*** Opening of DATASET ENTRIES ***

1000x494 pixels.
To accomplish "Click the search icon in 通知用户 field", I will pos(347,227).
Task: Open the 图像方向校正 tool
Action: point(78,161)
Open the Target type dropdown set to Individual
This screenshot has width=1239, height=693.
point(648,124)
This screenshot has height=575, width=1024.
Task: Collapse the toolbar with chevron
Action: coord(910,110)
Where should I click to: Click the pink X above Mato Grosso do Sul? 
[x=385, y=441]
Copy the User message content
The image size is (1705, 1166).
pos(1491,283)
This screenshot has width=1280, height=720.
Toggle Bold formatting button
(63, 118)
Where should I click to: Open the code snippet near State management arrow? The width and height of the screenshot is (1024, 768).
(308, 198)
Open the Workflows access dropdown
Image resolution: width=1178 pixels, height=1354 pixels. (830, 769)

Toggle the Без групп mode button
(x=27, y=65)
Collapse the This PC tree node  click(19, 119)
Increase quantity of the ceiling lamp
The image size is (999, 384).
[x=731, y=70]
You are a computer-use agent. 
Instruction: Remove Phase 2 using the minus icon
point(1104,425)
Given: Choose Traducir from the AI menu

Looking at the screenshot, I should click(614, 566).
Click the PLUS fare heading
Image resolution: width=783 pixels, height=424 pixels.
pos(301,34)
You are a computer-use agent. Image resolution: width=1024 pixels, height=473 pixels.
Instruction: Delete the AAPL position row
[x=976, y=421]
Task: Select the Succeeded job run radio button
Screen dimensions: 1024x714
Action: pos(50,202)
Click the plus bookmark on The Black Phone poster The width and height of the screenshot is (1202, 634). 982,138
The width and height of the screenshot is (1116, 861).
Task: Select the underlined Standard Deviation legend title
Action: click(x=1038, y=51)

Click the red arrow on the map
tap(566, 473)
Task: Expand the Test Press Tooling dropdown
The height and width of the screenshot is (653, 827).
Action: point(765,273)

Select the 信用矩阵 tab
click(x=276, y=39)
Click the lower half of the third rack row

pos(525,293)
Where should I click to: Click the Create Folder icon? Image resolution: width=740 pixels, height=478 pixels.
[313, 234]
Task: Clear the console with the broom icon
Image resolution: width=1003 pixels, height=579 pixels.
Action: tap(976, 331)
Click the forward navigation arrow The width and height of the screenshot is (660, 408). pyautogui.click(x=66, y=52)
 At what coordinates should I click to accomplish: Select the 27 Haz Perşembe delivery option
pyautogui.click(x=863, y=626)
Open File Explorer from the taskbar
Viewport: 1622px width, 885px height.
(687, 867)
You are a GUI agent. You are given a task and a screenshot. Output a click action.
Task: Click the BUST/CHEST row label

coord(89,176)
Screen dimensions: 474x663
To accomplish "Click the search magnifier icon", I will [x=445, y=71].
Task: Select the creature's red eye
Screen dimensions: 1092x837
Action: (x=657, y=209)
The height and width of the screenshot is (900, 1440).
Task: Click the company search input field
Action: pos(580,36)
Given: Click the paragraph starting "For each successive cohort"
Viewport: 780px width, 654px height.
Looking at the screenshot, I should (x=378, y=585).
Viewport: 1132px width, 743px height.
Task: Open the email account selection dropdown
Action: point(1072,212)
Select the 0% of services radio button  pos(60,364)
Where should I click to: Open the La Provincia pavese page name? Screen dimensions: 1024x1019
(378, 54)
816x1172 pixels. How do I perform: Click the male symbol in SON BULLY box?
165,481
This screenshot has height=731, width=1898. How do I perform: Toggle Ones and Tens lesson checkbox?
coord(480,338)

*** Close of DATASET ENTRIES ***

REQUIREMENT
Your reply is to repeat, unchanged, the lines above running from the one with "Select the 信用矩阵 tab" up to and including the one with "Screen dimensions: 474x663".

EXERCISE RESPONSE
Select the 信用矩阵 tab
click(x=276, y=39)
Click the lower half of the third rack row

pos(525,293)
Where should I click to: Click the Create Folder icon? Image resolution: width=740 pixels, height=478 pixels.
[313, 234]
Task: Clear the console with the broom icon
Image resolution: width=1003 pixels, height=579 pixels.
Action: tap(976, 331)
Click the forward navigation arrow The width and height of the screenshot is (660, 408). pyautogui.click(x=66, y=52)
 At what coordinates should I click to accomplish: Select the 27 Haz Perşembe delivery option
pyautogui.click(x=863, y=626)
Open File Explorer from the taskbar
Viewport: 1622px width, 885px height.
(687, 867)
You are a GUI agent. You are given a task and a screenshot. Output a click action.
Task: Click the BUST/CHEST row label

coord(89,176)
Screen dimensions: 474x663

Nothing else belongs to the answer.